DAVOS, Switzerland — For years, Russians made the Alpine ski resort of Davos their fur-lined playground during the World Economic Forum’s conference. They rented lavish chalets, threw bacchanalian parties, and welcomed V.I.P. guests to the Russia House, where they served chilled vodka and talked business.

Now, Russia is a pariah at this gathering in Switzerland — its diplomats disinvited, its oligarchs blacklisted, and the Russia House converted by a wealthy Ukrainian businessman into “Russian War Crimes House.” In place of the vodka is a harrowing photo exhibition.

The Russian War Crimes House is the centerpiece of a determined campaign by Ukraine to keep the war at the top of the agenda at this annual gathering of politicians and corporate chieftains. The goal is to rally an elite crowd, which typically spends the week opining on arcane concepts like stakeholder capitalism, to commit to the real-world business of arming and rebuilding Ukraine.

“I wish every one of you wakes up in the morning with this on their mind: ‘What have I done for Ukraine today?’” President Volodymyr Zelensky said by video from Kyiv to a packed auditorium that gave him an un-Davos-like standing ovation.

Mr. Zelensky encouraged businesses to flee Russia to set up shop in Ukraine, promising a postwar environment scrubbed of corruption and untainted by association with “war crimes.” He said he had sent a delegation of officials to Switzerland, who were available to “inform all of you on the prospects for business.”

If the president’s words had the ring of a chamber of commerce pitch, they nevertheless lent the World Economic Forum a degree of gravity it has lacked in recent years, even as politicians and businesspeople have pledged to tackle weighty issues like climate change and income inequality.

Soon after Mr. Zelensky’s speech, the Klitschko brothers — Wladimir, a two-time heavyweight boxing champion, and Vitali, also a heavyweight champion, who now serves as mayor of Kyiv — appeared before a different audience to speak about the grim realities of war. They contrasted it with Davos, where the spring sun glinted off snow-capped peaks and fields bloomed with wildflowers.

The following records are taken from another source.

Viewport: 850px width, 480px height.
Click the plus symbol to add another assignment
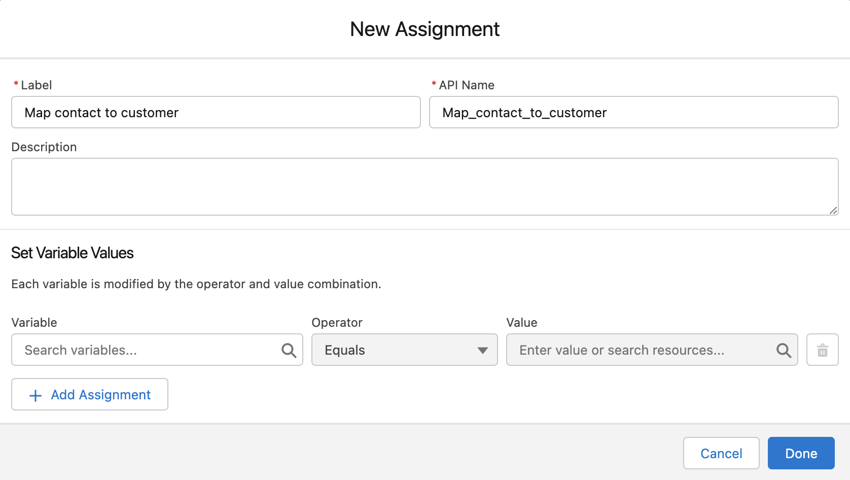pyautogui.click(x=34, y=395)
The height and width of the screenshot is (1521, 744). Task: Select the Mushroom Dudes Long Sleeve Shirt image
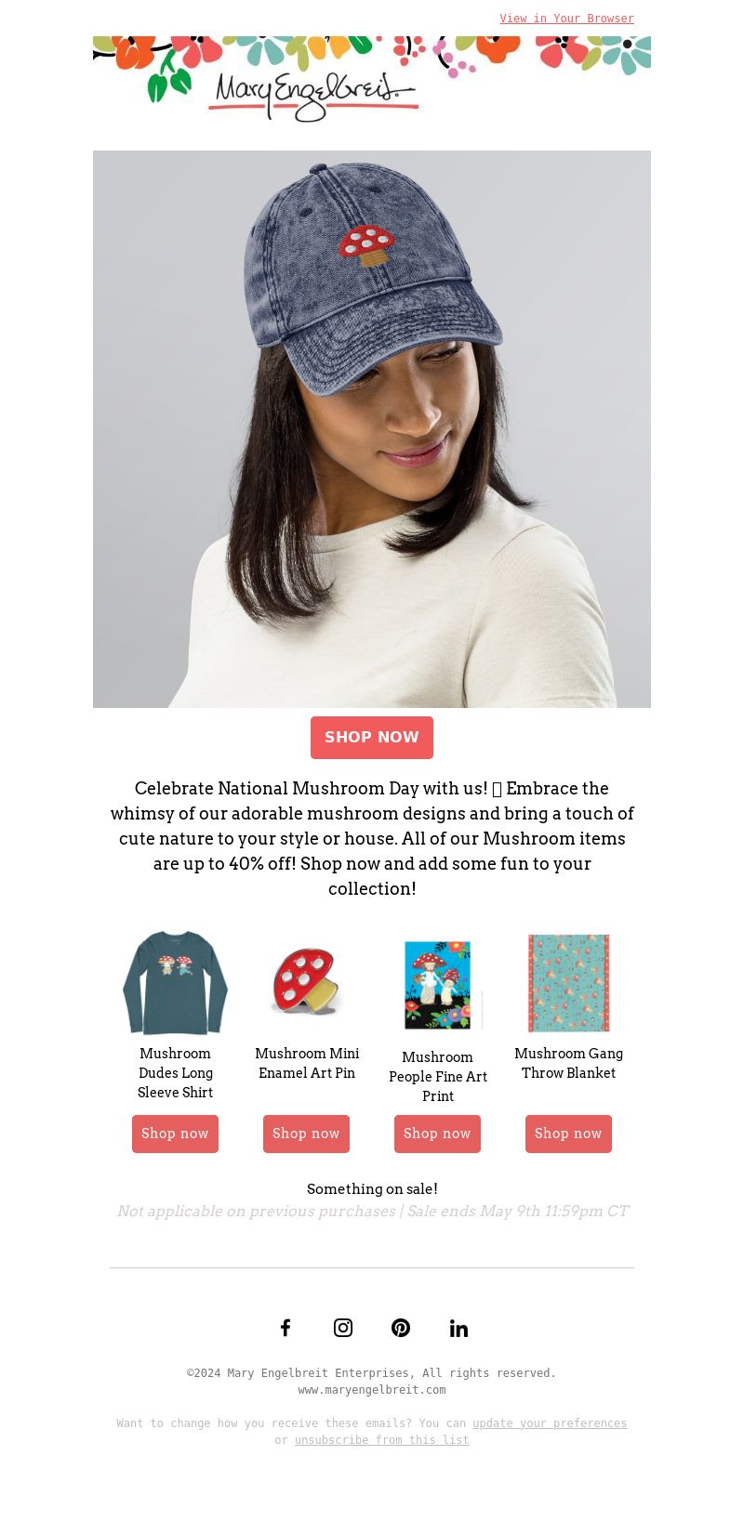[x=176, y=983]
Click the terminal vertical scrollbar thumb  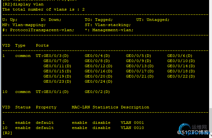coord(211,120)
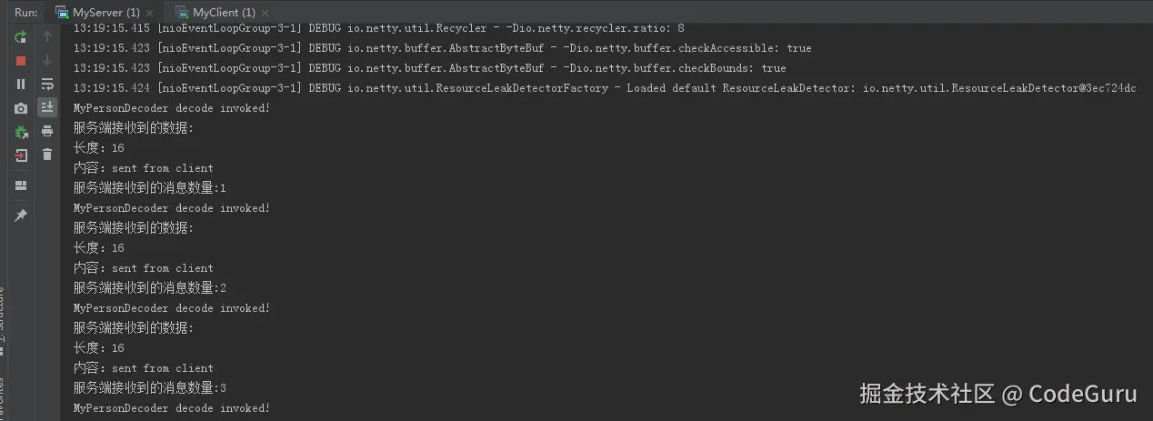Click the ResourceLeakDetector log line
1153x421 pixels.
604,88
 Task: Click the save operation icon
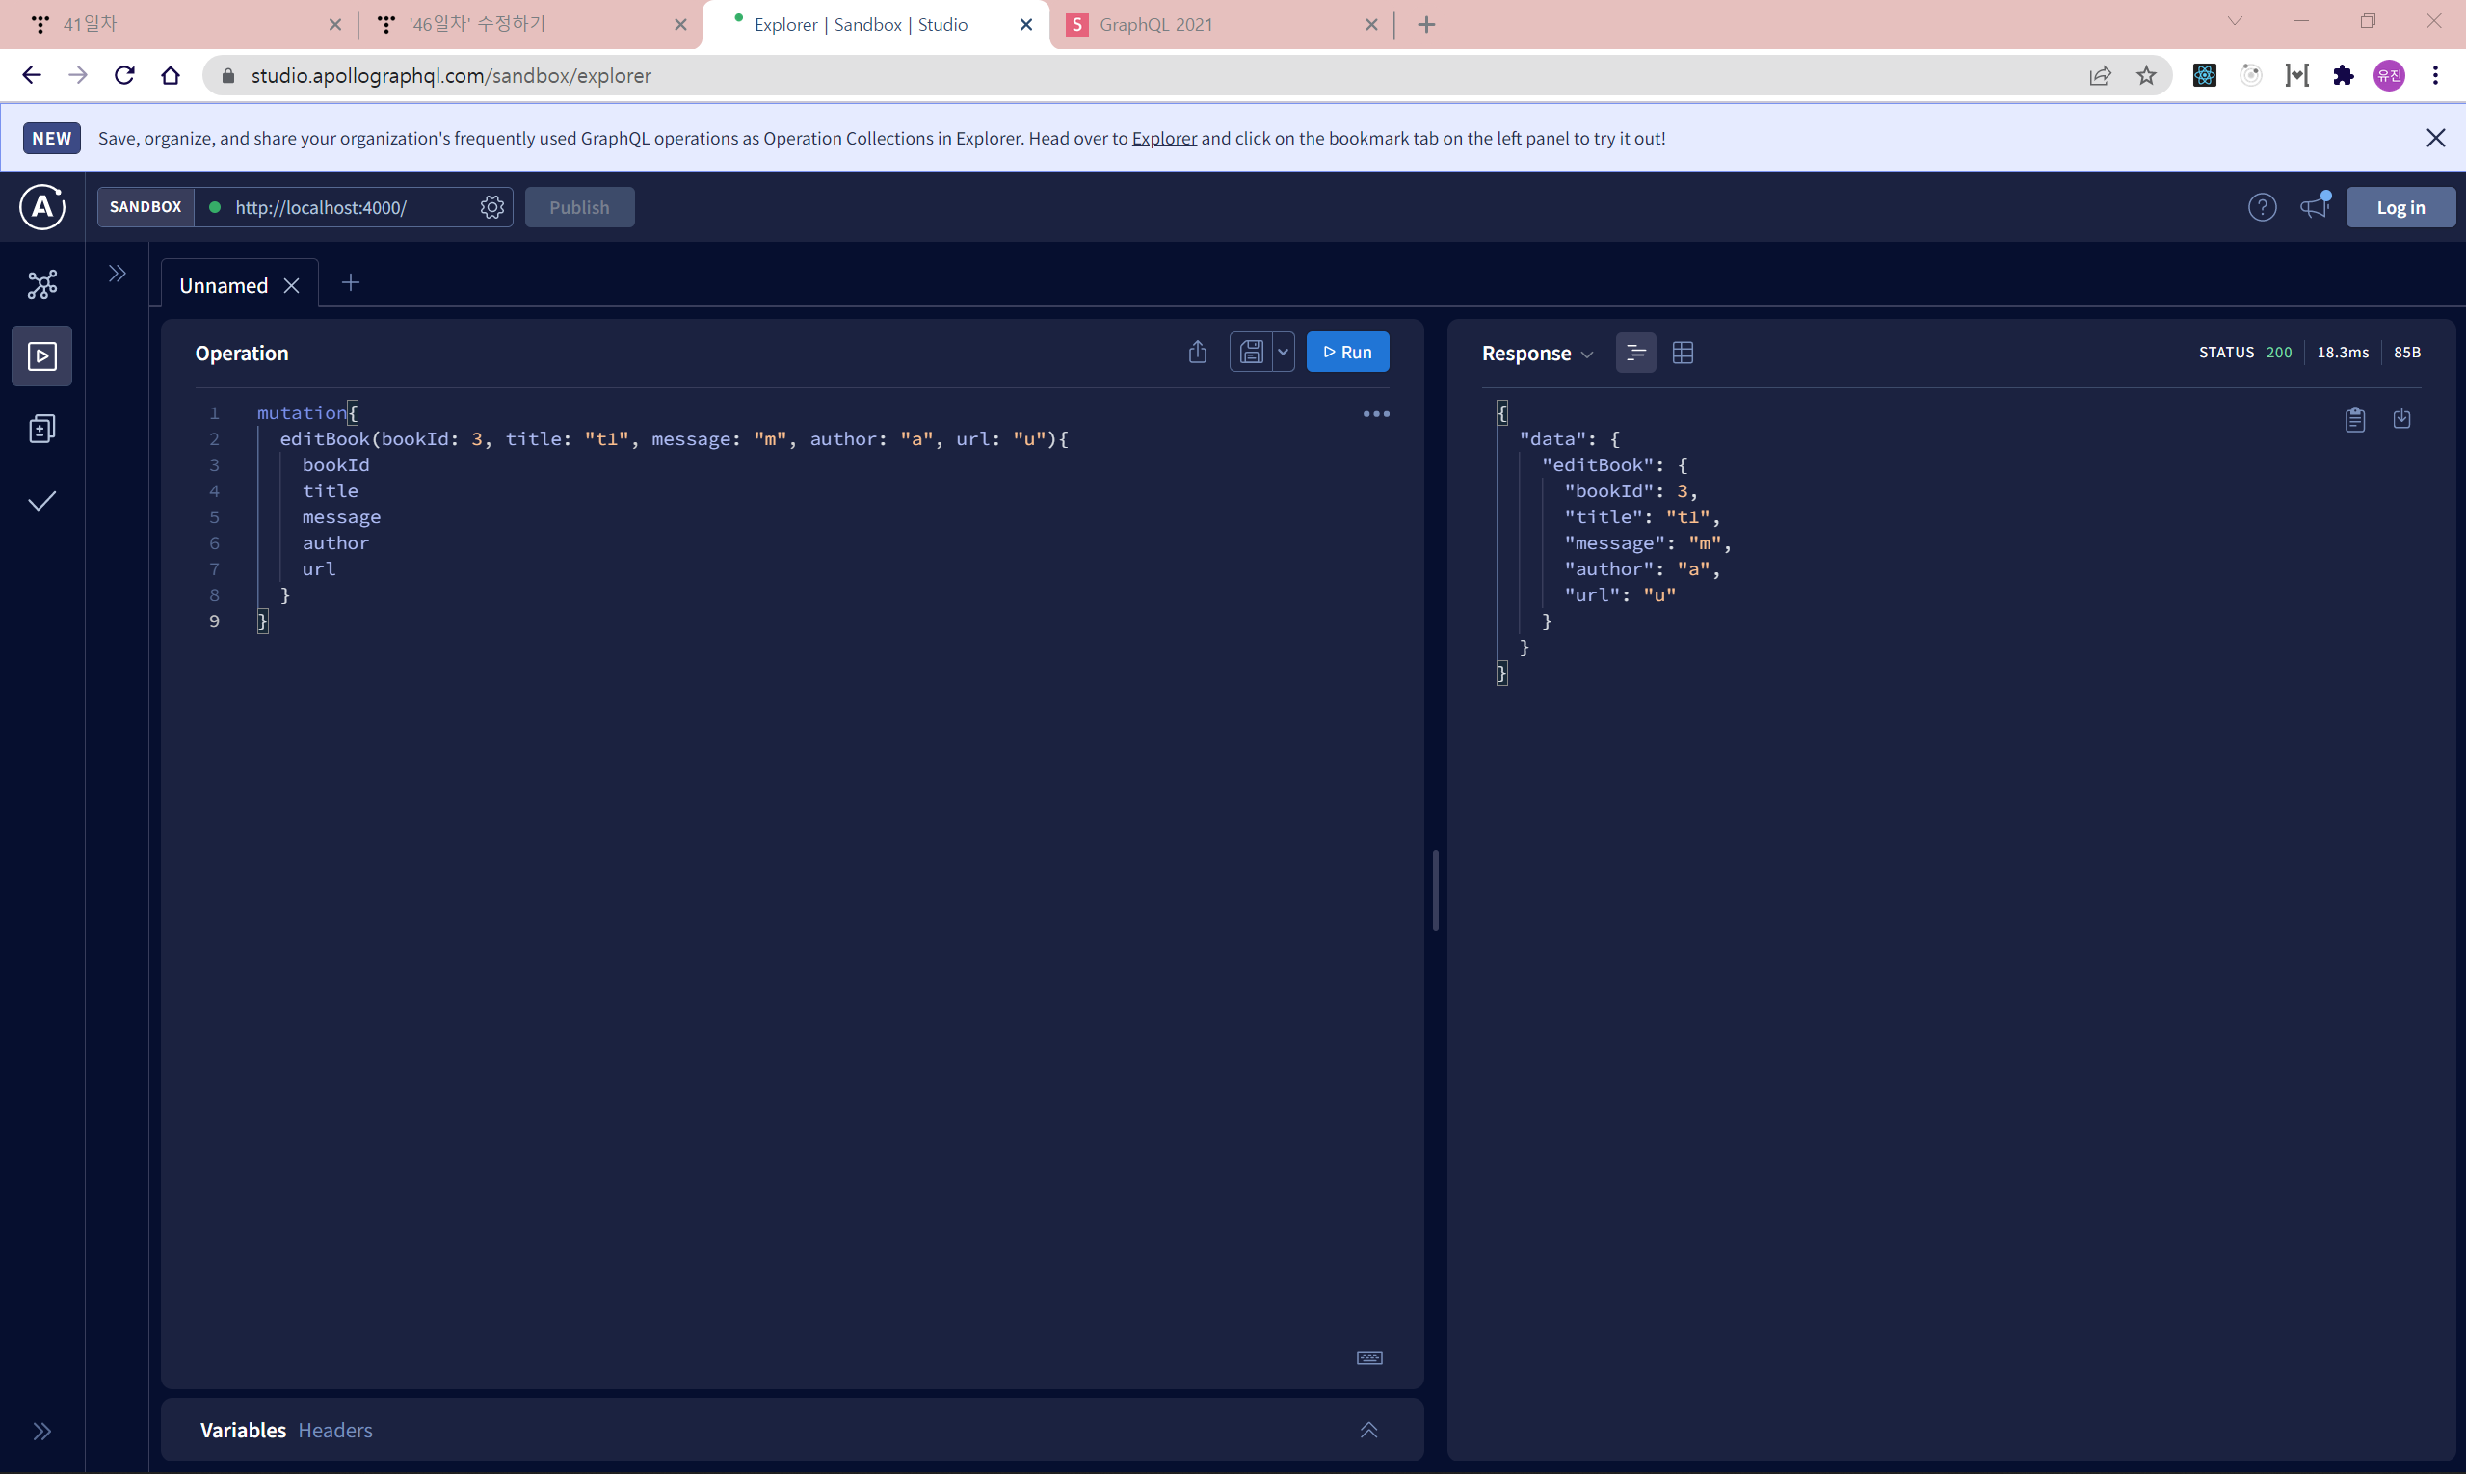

The brothers, too, made an appeal for Western support, arguing that Ukraine’s battle to save its country was part of a broader global struggle against the forces of tyranny. “We’re fighting for every one of you,” Vitali Klitschko said, while Wladimir said, “This war is going to knock on all our doors.”

For all the catastrophic errors Russia had made, Wladimir Klitschko said, it was still effective in sending out disinformation about the state of the war. In his hotel room in Switzerland, he said, a government-linked Russian news channel carried reports of Ukrainians massacring Russians, rather than the reverse.

Both brothers said the war had settled into a grinding struggle, which Wladimir said could play to Ukraine’s advantage, provided the West did not flag in its support. “I’ve learned one thing,” he said, as the holder of the longest cumulative reign as heavyweight champion: “Endurance beats talent.”